Dude, your 13 minutes of video literally explained more than a whole semester at uni!!! Thanks!!!

Great video!!

I was reading through the paper, and there's a particular sentence that I'm finding a bit challenging to fully grasp: 'Demonstrating that the successes of discrete representations are likely attributable to the choice of one-hot encoding rather than the “discreteness” of the representations themselves.'

I was under the impression that one-hot encoding is a form of discreteness. If one-hot encoding is effective, wouldn't that imply that the 'discreteness' aspect also plays a role?

A great contribution to the “cult”! ❤

super interesting!! thanks for making a video about it

c) discrete representation better represents the world because the world itself (that you run your experiments on) is discrete

basically you introduce outside a priori knowledge about your problem into your solution through its architecture

continuous representation has one more thing to learn about your toy world, that it's discrete ... possibly that's why it takes longer

I just subscribed because I'd love to hear more about your RL research.

Cool video on a field which I am curious enough about to want to dabble in. So I am just wondering. Based on research on nonlinear models in a totally different field: sometimes less is more (manageable and faster to converge). Dimensionality and parameter count does not need to be truly high to capture the essence of a model. Of course efficiency of the approach used will affect the effort required - kind of similar to how different methods of numerical integration: quadrature or Monte Carlo can require adaptive and even importance sampling and course graining.

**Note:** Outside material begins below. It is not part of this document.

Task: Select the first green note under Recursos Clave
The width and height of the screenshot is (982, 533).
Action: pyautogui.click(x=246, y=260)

🔢 where do all youse come from? ppl around me have no clue what an ai model is other than typing in a question on chatgpt. for over a year i tried to write a simple .py and got to train one neuron how to double a number with 99.9% accuracy. now it’s going to take me 1,000,000 years to understand this video.

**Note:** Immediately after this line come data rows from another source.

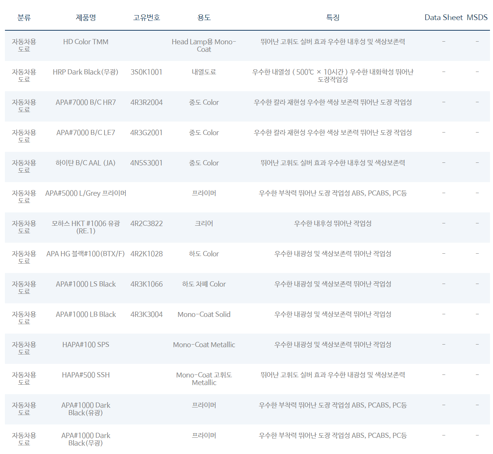Click the APA#7000 B/C HR7 product
Viewport: 493px width, 454px height.
[x=86, y=102]
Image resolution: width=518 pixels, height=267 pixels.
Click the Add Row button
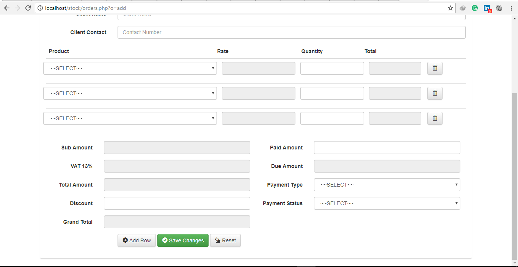137,240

Really appreciate u making this video, I love auto encoders.

Could the higher rate of learning on the discrete model be because the total space of representations on discrete models are dramatically smaller? If you imagine latent space modeling as some map of all possible representations to explore looking for the best possible representation, then a space where every vector is of N x 32 is much much smaller world than a space where every vector is N x 42,000,000,000. I imagine local optima are easier to stumble into

It's like if you were looking at an image, 32px x 32px, on your 1080p monitor. In a flash you see it's an elephant, and you can find its trunk. But f that same picture was 42Billion x 42Billion, displayed at true scale on your 1080p monitor, and someone asked you to find the elephant trunk... you're just too close to the elephant. You'll be doing a lot of scrolling around, following clues until you find what you're looking for

a continuous variable cannot take on a value of +-inf, though maybe some python packages lets you cheese that, it's not proper math

If you have discrete state space a discrete representation would be appropriate, no?

Great video! I wish there were more computer science channels like this!! This being free is amazing. Thank you ❤️